-->

Warga Kecewa Lurah Seibilah Timur Pilih Kasih Salurkan Bantuan Sosial

Sebarkan:

 


Kondisi rumah milik Widya Mastuti yang dihuni bersama suami nya Sofyan terlihat tidak layak huni (Poto Jumat 30/1/2026/ mol/mp)


LANGKAT | Beberapa warga Kelurahan Seibilah Timur, Kecamatan Seilepan, Kabupaten Langkat, merasa kecewa terhadap kinerja Pemerintah Kelurahan setempat. Pasalnya sebahagian mereka yang miskin tidak pernah tersentuh bantuan sosial apapun dari Pemerintah pusat.

”Bantuan sosial dari Pemerintah pusat itu sebenarnya untuk orang kaya atau orang miskin,?” ketus Ismail Daud, 73, warga Kelurahan Seibilah Timur  Kecamatan Seilepan, Kabupaten Langkat, Sumatera Utara kepada Metro Online, Jumat (30/1/2026).

"Sudah puluhan tahun saya bersama anak-anak saya tinggal di Kelurahan Seibilah Timur belum pernah menerima bentuk bantuan sosial dari Pemerintah pusat, mau itu Program Keluarga Harapan (PKH) non PKH, Program Indonesia Pintar (PIP) dan bantuan lainnya kami tidak pernah menerima," ucap Ismail Daud.

Ismail Daud telah puluhan tahun berdomisili di lingkungan satu Kelurahan Seibilah Timur, namun tidak pernah tersentuh bantuan Pemerintah Pusat (Poto :mol/mp)


Lebih lanjut dikatakan Ismail Daud, dia telah berkali-kali mendatangi kantor Kelurahan Seibilah untuk memohon agar data dirinya beserta data seluruh anak nya dimasukan oleh operator kantor Kelurahan ke Data Terpadu Kesejahteraan Sosial (DTKS) namun sampai saat ini tidak ada respon sama sekali.
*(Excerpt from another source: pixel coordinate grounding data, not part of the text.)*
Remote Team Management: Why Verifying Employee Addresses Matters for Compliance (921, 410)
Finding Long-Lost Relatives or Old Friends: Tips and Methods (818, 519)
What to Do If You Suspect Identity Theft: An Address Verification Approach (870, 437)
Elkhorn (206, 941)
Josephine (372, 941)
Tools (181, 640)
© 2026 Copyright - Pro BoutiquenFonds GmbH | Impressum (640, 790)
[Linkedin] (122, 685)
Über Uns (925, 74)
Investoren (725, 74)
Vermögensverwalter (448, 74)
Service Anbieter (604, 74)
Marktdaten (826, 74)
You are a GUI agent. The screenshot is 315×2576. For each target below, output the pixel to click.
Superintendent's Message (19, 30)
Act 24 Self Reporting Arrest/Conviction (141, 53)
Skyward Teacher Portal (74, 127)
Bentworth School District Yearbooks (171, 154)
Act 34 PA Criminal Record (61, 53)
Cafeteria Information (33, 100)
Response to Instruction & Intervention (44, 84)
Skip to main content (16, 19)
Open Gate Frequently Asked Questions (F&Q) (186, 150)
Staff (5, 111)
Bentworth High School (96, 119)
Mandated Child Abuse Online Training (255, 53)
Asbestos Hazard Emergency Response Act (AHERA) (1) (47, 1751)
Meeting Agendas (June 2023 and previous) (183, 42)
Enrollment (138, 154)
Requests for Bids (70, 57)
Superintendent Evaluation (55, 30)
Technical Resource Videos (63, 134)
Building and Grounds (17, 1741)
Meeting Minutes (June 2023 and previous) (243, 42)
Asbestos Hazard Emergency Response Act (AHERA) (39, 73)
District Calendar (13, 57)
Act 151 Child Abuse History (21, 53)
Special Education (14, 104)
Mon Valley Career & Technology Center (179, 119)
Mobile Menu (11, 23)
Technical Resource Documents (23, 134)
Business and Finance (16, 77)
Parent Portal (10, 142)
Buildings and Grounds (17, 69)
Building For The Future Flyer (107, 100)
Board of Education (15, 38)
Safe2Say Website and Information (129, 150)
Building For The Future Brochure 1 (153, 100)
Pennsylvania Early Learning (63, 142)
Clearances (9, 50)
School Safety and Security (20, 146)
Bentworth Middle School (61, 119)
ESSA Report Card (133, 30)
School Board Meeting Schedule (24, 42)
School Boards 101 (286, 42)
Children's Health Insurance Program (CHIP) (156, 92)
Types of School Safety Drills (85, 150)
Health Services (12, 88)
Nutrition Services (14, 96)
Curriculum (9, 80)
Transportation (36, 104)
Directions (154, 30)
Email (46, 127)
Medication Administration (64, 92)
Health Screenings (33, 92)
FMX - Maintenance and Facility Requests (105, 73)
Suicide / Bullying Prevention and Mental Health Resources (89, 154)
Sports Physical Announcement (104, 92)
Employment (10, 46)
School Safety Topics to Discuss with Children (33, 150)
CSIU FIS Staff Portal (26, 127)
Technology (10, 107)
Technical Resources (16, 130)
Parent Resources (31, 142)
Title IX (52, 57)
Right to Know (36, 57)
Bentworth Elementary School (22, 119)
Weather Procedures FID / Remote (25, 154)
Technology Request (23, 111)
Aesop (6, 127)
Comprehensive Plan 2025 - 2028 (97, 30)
Padahal kata Ismail Daud, Lurah beserta staf nya tahu persis mengenai kondisi keluarganya dan keluarga anak-anaknya sangat wajar sebagai penerima manfaat bantuan sosial (bansos) namun langkah yang berkali-kali ditempuh tidak pernah membuahkan hasil.

"Kalau saya tidak lupa, sudah puluhan kali saya mendatangi kantor Kelurahan Seibilah untuk memohon agar didaftar ke DTKS, namun sampai saat ini tidak ada hasil apapun,” ujarnya.

Maya Puspitadewi seorang ibu rumahtangga warga lingkungan satu, Kelurahan Seibilah Timur, tidak pernah menerima bantuan dari Pemerintah pusat (Poto :mol/mp)


Bahkan kata Ismail, baru-baru ini dirinya juga telah mendatangi kantor Kelurahan sesuai arahan dari Camat Seilepan untuk menemui operator Kelurahan. Saat itu operator Kelurahan bersama staf lainnya berjanji akan datang segera ke rumah untuk mendata serta melakukan pemotretan rumah, namun sampai saat ini operator dan staf kelurahan tak kunjung tiba.

Dia merasa sangat kecewa atas kinerja Lurah Seibilah yang diduga pilih kasih melakukan pendataan ke masyarakat penerima manfaat Bansos. ”Kebanyakan yang menerima bansos justru berasal dari keluarga yang mampu serta orang dekat staf kelurahan dan kerabat mereka,” ucap Ismail Daud.

Hal senada dikatakan Maya Puspitadewi warga yang sama, dia mengaku tidak pernah terdaftar sebagai peserta penerima manfaat bantuan PKH atau jenis bantuan papun dari Pemerintah pusat melalui Kelurahan Seibilah Timur.

Yuliana Syahfitri, ibu rumahtangga warga lingkungan satu, Kelurahan Seibilah Timur, tidak pernah menerima bantuan dari pemerintah pusat (Poto :mol/mp)


"Kami kakak beradik tidak pernah menerima bantuan apapun dari Pemerintah pusat yang disalurkan melalui Kelurahan Seibilah Timur" ucap Puspitadewi.

Terpisah, Lurah Seibilah Timur Fridya Chairu S kom tidak berada di kantornya. "Lurah belum masuk," ucap salah seorang staf Kelurahan.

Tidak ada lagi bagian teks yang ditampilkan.